ROBESPIERRE était en très mauvais état de santé. © DR

L’homme qui ressuscite les dead people

Soraya Ghali
Soraya Ghali Journaliste au Vif

Dans Quand la science explore l’histoire, Philippe Charlier, légiste et spécialiste de la pathographie, revisite, version Cold Case, les causes de la mort des grands noms de l’Histoire. Surnommé l’Indiana Jones des cimetières, plus rien n’échappe à son scalpel : empoisonnements, meurtres, filiations contestées…

Un crâne gît misérablement dans le coffre-fort d’une grande banque parisienne, dont le nom est gardé secret. La tête momifiée n’est pas celle de n’importe qui. Un roi parmi les plus célèbres, poignardé en 1610 : Henri IV. L’auguste chef attend, depuis trois ans, de quitter ce sous-sol et d’être inhumé. Mais son authentification, réalisée par le Dr Philippe Charlier, reste contestée, rendant impossible son déménagement.

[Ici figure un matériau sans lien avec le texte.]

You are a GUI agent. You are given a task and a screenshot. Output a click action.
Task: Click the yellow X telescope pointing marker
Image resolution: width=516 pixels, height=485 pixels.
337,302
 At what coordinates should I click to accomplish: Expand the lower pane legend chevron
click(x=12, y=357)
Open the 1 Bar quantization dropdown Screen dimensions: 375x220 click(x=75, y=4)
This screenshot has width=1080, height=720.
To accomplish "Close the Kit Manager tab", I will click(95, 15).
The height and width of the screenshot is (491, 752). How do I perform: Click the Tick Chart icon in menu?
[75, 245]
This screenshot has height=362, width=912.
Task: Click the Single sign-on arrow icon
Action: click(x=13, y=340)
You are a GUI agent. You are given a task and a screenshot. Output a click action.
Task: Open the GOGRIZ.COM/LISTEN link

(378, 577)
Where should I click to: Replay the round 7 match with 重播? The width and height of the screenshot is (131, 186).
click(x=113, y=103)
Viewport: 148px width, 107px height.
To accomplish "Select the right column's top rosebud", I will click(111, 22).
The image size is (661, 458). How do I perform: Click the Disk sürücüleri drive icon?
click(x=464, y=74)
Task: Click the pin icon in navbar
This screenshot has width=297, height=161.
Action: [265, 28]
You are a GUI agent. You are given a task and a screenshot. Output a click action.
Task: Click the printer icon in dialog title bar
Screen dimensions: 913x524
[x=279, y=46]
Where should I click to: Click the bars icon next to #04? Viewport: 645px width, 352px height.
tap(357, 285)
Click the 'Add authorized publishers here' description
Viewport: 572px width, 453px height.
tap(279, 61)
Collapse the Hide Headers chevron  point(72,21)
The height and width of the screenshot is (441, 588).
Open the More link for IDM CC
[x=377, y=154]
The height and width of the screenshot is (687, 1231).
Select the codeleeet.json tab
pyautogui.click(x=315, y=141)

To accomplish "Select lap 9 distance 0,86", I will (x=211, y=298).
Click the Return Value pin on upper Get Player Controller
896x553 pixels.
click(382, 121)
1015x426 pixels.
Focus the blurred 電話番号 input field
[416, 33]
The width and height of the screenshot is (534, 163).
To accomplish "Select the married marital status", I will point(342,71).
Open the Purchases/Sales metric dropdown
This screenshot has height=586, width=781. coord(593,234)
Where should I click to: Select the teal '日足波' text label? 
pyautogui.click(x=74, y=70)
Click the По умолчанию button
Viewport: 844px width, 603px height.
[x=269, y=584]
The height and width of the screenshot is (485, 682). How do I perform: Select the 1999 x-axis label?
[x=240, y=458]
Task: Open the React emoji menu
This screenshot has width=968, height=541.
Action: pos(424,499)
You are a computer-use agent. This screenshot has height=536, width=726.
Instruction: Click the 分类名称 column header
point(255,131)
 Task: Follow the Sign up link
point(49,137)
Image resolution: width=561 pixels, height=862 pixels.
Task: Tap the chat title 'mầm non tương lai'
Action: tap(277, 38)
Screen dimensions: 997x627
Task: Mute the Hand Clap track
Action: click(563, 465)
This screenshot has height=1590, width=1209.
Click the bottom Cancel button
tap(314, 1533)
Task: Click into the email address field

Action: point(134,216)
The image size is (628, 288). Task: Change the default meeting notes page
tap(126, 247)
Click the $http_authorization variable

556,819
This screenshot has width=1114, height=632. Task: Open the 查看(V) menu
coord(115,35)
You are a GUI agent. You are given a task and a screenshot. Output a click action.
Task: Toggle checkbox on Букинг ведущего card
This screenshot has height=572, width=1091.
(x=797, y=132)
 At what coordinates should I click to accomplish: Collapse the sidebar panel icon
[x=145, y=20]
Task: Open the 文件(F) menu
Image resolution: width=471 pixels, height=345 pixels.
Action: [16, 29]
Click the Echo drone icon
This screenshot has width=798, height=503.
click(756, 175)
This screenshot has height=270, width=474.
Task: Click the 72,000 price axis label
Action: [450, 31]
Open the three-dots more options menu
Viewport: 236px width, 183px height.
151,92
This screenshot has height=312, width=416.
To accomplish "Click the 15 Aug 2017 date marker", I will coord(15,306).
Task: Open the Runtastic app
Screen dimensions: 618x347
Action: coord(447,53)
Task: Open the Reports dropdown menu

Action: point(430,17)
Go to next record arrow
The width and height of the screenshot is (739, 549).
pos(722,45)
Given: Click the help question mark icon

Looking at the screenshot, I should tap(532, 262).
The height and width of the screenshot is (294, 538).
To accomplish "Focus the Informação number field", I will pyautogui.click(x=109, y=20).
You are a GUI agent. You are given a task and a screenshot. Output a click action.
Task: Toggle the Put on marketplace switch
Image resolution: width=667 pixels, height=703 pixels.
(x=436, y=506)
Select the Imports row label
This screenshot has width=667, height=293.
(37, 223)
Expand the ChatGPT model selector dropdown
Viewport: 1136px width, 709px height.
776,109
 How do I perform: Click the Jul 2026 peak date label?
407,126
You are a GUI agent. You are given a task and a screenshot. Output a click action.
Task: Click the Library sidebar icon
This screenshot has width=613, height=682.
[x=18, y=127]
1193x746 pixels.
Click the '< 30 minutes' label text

Etrange dépôt pour une banque qu’une sépulture royale. De même que les pérégrinations de ce crâne pendant quatre siècles. Après son assassinat, Henri IV est enterré à la basilique-cathédrale de Saint-Denis, près de Paris, comme la plupart des monarques. Un siècle plus tard, quand survient la vague de Terreur de 1793, on décapite Louis XVI et Marie-Antoinette. Dans la foulée, on profane aussi les tombeaux des anciens Louis XIII, XIV et XV, la nécropole royale devenant pendant ces jours orgiaques l’objet de toutes les haines, mais également de toutes les convoitises. Doigts, dents, cheveux, chacun puise dans cette fosse une parcelle de butin. Est-ce à ce moment-là qu’Henri IV a perdu sa tête ? Personne ne le sait. Pourtant, plus de quatre cents plus tard, Philippe Charlier, médecin légiste et paléopathologiste, va l’autopsier et l’authentifier comme étant celle du roi assassiné.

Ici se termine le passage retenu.